**Work order**
Restate every line of the material, word for word.
═══
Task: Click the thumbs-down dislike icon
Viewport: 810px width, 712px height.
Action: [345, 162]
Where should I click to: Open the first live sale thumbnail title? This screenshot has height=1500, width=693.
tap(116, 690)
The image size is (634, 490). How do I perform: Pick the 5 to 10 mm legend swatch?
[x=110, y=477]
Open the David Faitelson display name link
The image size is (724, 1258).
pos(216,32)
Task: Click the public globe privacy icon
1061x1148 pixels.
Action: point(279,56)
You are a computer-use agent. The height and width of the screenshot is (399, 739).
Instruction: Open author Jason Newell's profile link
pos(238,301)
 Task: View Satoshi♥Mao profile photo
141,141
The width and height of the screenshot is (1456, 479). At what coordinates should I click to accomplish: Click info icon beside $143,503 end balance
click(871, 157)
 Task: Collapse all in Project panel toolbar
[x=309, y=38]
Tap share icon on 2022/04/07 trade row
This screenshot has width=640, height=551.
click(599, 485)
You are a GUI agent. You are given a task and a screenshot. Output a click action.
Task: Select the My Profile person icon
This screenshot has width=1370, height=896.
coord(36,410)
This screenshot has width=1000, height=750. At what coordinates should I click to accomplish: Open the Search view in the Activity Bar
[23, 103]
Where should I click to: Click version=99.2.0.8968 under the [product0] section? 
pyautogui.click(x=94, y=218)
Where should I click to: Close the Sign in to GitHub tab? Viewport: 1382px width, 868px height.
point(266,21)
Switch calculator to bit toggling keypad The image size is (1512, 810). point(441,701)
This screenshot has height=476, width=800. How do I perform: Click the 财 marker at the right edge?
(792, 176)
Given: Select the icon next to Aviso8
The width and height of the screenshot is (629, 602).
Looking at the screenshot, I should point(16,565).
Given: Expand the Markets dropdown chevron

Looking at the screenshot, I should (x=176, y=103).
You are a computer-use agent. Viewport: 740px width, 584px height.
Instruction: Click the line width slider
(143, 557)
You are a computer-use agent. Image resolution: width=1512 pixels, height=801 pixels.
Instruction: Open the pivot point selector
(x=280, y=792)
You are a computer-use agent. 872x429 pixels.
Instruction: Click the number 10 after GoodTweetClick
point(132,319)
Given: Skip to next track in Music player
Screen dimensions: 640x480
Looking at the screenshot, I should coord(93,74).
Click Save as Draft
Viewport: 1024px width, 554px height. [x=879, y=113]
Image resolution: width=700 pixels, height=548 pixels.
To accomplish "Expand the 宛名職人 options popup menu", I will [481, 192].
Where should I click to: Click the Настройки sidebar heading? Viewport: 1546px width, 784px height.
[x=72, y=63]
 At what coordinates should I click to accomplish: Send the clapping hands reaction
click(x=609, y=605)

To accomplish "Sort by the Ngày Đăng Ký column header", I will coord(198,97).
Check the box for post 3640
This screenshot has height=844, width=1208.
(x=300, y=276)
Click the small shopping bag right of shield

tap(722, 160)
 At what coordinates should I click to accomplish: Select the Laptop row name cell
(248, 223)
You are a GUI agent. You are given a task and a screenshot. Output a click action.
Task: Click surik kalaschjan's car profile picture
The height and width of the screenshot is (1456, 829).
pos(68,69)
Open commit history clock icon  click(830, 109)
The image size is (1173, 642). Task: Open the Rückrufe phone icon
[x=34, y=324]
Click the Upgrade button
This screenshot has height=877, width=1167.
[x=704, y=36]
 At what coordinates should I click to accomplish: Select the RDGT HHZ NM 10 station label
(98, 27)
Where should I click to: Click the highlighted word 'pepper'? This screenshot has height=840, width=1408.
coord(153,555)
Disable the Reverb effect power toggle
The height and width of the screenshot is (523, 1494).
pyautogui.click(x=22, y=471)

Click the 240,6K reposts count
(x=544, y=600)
═══
**Solution to this problem**
Task: Click the thumbs-down dislike icon
Viewport: 810px width, 712px height.
Action: [345, 162]
Where should I click to: Open the first live sale thumbnail title? This screenshot has height=1500, width=693.
tap(116, 690)
The image size is (634, 490). How do I perform: Pick the 5 to 10 mm legend swatch?
[x=110, y=477]
Open the David Faitelson display name link
The image size is (724, 1258).
pos(216,32)
Task: Click the public globe privacy icon
1061x1148 pixels.
Action: point(279,56)
You are a computer-use agent. The height and width of the screenshot is (399, 739).
Instruction: Open author Jason Newell's profile link
pos(238,301)
 Task: View Satoshi♥Mao profile photo
141,141
The width and height of the screenshot is (1456, 479). At what coordinates should I click to accomplish: Click info icon beside $143,503 end balance
click(871, 157)
 Task: Collapse all in Project panel toolbar
[x=309, y=38]
Tap share icon on 2022/04/07 trade row
This screenshot has width=640, height=551.
click(599, 485)
You are a GUI agent. You are given a task and a screenshot. Output a click action.
Task: Select the My Profile person icon
This screenshot has width=1370, height=896.
coord(36,410)
This screenshot has width=1000, height=750. At what coordinates should I click to accomplish: Open the Search view in the Activity Bar
[23, 103]
Where should I click to: Click version=99.2.0.8968 under the [product0] section? 
pyautogui.click(x=94, y=218)
Where should I click to: Close the Sign in to GitHub tab? Viewport: 1382px width, 868px height.
point(266,21)
Switch calculator to bit toggling keypad The image size is (1512, 810). point(441,701)
This screenshot has height=476, width=800. How do I perform: Click the 财 marker at the right edge?
(792, 176)
Given: Select the icon next to Aviso8
The width and height of the screenshot is (629, 602).
Looking at the screenshot, I should point(16,565).
Given: Expand the Markets dropdown chevron

Looking at the screenshot, I should (x=176, y=103).
You are a computer-use agent. Viewport: 740px width, 584px height.
Instruction: Click the line width slider
(143, 557)
You are a computer-use agent. Image resolution: width=1512 pixels, height=801 pixels.
Instruction: Open the pivot point selector
(x=280, y=792)
You are a computer-use agent. 872x429 pixels.
Instruction: Click the number 10 after GoodTweetClick
point(132,319)
Given: Skip to next track in Music player
Screen dimensions: 640x480
Looking at the screenshot, I should coord(93,74).
Click Save as Draft
Viewport: 1024px width, 554px height. [x=879, y=113]
Image resolution: width=700 pixels, height=548 pixels.
To accomplish "Expand the 宛名職人 options popup menu", I will [481, 192].
Where should I click to: Click the Настройки sidebar heading? Viewport: 1546px width, 784px height.
[x=72, y=63]
 At what coordinates should I click to accomplish: Send the clapping hands reaction
click(x=609, y=605)

To accomplish "Sort by the Ngày Đăng Ký column header", I will coord(198,97).
Check the box for post 3640
This screenshot has height=844, width=1208.
(x=300, y=276)
Click the small shopping bag right of shield

tap(722, 160)
 At what coordinates should I click to accomplish: Select the Laptop row name cell
(248, 223)
You are a GUI agent. You are given a task and a screenshot. Output a click action.
Task: Click surik kalaschjan's car profile picture
The height and width of the screenshot is (1456, 829).
pos(68,69)
Open commit history clock icon  click(830, 109)
The image size is (1173, 642). Task: Open the Rückrufe phone icon
[x=34, y=324]
Click the Upgrade button
This screenshot has height=877, width=1167.
[x=704, y=36]
 At what coordinates should I click to accomplish: Select the RDGT HHZ NM 10 station label
(98, 27)
Where should I click to: Click the highlighted word 'pepper'? This screenshot has height=840, width=1408.
coord(153,555)
Disable the Reverb effect power toggle
The height and width of the screenshot is (523, 1494).
pyautogui.click(x=22, y=471)

Click the 240,6K reposts count
(x=544, y=600)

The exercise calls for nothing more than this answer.